Auch die Sicherheitsaspekte bei der zentralen Speicherung werden hinterfragt. Eine detaillierte Stellungnahme der Firma ist mir hierzu nicht bekannt – euch vielleicht?
Nun zahlen eine ganze Reihe von Bundesländern Geld für die Nutzung der App, die für Endnutzer auf ihren Geräten frei ist. Auch mein Bundesland denkt wohl darüber nach und teilt mit:
Ziel ist, eine bundeseinheitliche Lösung zur digitalen Kontaktnachverfolgung zu schaffen. Dies haben die Ministerpräsidentinnen und Ministerpräsidenten Anfang März vereinbart. „luca“ ermöglicht nicht nur die Erfassung von Kontaktdaten, sondern im Infektionsfall auch eine einfache, verschlüsselte Übermittlung der Daten an die Gesundheitsämter und eine automatische Information der Bürgerinnen und Bürger über Risikokontakte in der App. Die angegebenen Kontaktdaten können dabei nur von den Gesundheitsämtern eingesehen werden. Weder „luca“ noch die Veranstalter können die Kontaktdaten lesen. Luca ist zudem für Gastronomie und Gäste kostenlos, die Kosten übernehmen Bund und Länder. „luca“ wird natürlich ständig weiterentwickelt.
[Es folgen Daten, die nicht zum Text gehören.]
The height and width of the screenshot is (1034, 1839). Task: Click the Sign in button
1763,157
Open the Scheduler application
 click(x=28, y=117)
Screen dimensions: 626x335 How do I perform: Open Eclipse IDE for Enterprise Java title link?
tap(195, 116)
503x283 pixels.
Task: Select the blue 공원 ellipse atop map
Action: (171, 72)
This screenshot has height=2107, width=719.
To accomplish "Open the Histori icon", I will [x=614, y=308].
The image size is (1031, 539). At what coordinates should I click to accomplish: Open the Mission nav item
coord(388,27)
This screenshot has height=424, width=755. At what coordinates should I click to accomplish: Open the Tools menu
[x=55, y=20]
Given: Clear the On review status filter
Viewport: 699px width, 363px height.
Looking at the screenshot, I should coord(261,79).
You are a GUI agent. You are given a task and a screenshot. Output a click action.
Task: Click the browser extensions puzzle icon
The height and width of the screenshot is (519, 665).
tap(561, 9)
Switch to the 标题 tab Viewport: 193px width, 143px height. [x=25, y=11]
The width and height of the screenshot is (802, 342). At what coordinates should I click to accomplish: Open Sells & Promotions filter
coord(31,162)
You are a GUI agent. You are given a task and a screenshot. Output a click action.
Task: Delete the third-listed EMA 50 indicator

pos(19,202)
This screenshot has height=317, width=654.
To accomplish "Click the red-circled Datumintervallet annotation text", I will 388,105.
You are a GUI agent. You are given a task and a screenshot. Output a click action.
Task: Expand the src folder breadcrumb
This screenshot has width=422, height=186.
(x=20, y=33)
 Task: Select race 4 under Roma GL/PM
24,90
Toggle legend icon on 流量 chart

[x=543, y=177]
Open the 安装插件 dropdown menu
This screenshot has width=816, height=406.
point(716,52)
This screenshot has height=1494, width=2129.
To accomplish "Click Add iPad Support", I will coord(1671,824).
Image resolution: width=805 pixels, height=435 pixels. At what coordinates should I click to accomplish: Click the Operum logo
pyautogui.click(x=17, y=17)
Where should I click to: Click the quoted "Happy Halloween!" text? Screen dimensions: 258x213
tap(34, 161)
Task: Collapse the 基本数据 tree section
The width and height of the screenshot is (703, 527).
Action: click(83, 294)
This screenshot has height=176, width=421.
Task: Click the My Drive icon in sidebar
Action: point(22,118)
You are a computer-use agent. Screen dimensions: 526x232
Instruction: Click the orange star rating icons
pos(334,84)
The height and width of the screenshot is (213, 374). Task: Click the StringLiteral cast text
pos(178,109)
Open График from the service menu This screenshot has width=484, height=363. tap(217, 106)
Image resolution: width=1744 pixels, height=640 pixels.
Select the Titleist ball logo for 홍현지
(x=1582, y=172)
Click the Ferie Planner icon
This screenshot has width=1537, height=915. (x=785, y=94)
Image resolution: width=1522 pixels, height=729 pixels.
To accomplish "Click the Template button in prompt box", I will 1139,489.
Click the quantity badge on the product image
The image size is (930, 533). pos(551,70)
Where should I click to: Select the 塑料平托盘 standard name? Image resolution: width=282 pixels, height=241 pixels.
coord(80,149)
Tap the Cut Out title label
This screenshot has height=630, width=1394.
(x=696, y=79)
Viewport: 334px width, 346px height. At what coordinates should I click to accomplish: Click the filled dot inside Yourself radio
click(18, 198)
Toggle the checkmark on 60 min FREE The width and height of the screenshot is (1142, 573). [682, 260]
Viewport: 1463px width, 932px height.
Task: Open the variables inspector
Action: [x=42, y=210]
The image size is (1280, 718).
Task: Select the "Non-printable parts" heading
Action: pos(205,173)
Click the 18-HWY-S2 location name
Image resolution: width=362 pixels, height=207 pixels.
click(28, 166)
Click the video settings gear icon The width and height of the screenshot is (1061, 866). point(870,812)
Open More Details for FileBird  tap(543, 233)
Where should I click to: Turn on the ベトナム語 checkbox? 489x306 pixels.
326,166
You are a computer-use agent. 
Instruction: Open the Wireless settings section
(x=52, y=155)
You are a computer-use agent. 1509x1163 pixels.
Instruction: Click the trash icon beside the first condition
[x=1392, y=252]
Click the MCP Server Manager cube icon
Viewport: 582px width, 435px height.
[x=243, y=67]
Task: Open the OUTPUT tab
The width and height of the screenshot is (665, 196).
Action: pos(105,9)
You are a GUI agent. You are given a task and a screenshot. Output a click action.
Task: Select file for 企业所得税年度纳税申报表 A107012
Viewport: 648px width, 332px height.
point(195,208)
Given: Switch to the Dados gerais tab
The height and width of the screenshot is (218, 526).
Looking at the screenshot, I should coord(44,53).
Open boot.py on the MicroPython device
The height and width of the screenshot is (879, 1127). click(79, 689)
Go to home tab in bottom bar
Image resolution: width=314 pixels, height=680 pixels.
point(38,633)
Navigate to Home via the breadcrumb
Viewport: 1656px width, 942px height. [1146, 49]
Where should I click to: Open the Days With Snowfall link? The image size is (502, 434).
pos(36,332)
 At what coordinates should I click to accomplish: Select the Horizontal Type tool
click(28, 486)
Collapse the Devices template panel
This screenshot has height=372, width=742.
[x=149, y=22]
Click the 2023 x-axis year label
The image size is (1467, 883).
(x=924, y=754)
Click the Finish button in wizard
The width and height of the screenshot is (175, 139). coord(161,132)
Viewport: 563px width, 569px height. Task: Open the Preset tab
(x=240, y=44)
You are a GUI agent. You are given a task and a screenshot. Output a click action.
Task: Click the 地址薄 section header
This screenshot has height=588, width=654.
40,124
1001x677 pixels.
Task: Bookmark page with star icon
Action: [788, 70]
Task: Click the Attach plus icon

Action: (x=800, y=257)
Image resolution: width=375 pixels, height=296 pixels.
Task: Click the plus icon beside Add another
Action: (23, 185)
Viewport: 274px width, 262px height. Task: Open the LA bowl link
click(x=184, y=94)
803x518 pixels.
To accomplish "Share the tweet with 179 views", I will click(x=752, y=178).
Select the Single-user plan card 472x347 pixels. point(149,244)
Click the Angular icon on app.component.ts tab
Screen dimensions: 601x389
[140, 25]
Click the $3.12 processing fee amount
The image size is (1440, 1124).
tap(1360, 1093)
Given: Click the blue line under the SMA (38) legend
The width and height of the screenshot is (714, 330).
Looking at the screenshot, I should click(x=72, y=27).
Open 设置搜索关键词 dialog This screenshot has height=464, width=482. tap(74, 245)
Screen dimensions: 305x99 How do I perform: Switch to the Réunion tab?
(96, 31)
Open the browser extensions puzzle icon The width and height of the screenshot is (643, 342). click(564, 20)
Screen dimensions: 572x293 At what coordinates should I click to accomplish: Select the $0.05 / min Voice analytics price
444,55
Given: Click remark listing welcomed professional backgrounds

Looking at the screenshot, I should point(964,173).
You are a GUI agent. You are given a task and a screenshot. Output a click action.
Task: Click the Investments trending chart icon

Ein hehres Ziel, dass ich im Kontext der Pandemie (und nur da!) nicht hinterfragen möchte. Und womöglich ist Luca zur Pandemiebekämpfung auch besser als das anstehende Update der Corona-App des Bundes, welches auf die Weitergabe der Daten verzichten will. Aber habt ihr auch in euren Verträgen das Recht auf Kontrolle, Nachbesserungen und Service vereinbart? Vielleicht schon:
Die Sicherheit Ihrer Daten ist uns sehr wichtig. Bei luca sind die Daten deshalb verschlüsselt auf ISO-27001 zertifizierten Servern der Bundesdruckerei in Deutschland gespeichert. Eine Einsicht in die Daten erfolgt nur im Infektionsfall und nur durch die Gesundheitsämter. Nicht benötigte Daten werden gelöscht. Zudem stehen unsere IT-Dienstleister im ständigen Austausch mit luca, um das System noch sicherer zu machen. Die Landesregierung hat zudem darauf hingewirkt, dass das Sicherheitskonzept und der Quellcode von „luca“ veröffentlicht werden und so ständig verbessert werden können. Mehr Informationen finden Sie hier: https://www.luca-app.de/system/.
Und auch die Anbindung an die Software der Gesundheitsämter scheint mit bedacht:
Die Gesundheitsämter sind nicht eingebunden und können die CWA zur Nachverfolgung von Infektionsketten daher nicht einsetzen. Dies ermöglicht aber „luca“, welches über direkte Schnittstellen zu den Gesundheitsämtern und eine Anbindung zur Kontaktnachverfolgungssoftware SORMAS verfügt. Anders als die CWA kann „luca“ zudem ohne Smartphone oder die App genutzt werden.
So lange aber lediglich auf eine Zertifizierung der Server (immerhin nicht die der Herstellerfirma, sondern einer Firma des Bundes) hingewiesen wird (das genannte Zertifikat ist ja nicht per se schlecht) und die Prozesse unbekannt sind und so lange die Installation der eigentlichen luca App mit so vielen Unklarheiten verbunden ist, werde ich abwarten. Die Inzidenzentwicklung wird mir Zeit geben, meine Einschätzung der luca App auf bessere technische Grundlagen zu stellen. (Leider bin ich selber nicht nicht in der Lage die Sicherheit von Java-Mobile-Apps zu testen – abgesehen von der fehlenden Zeit.) So schnell wird in meiner Region die (Aussen-)gastronomie nicht wieder geöffnet. Ich hoffe sehr, dass die teils harsche Kritik die Macher hinter der Software sensibilisiert hat: Transparenz ist wichtig und Entwicklung, welche die Kritik aufnimmt muss sichtbar werden (z. B. hier), wenn man Akzeptanz will.
Vielleicht hat hier jedoch jemand mehr Verständnis vom Code und kann Input geben?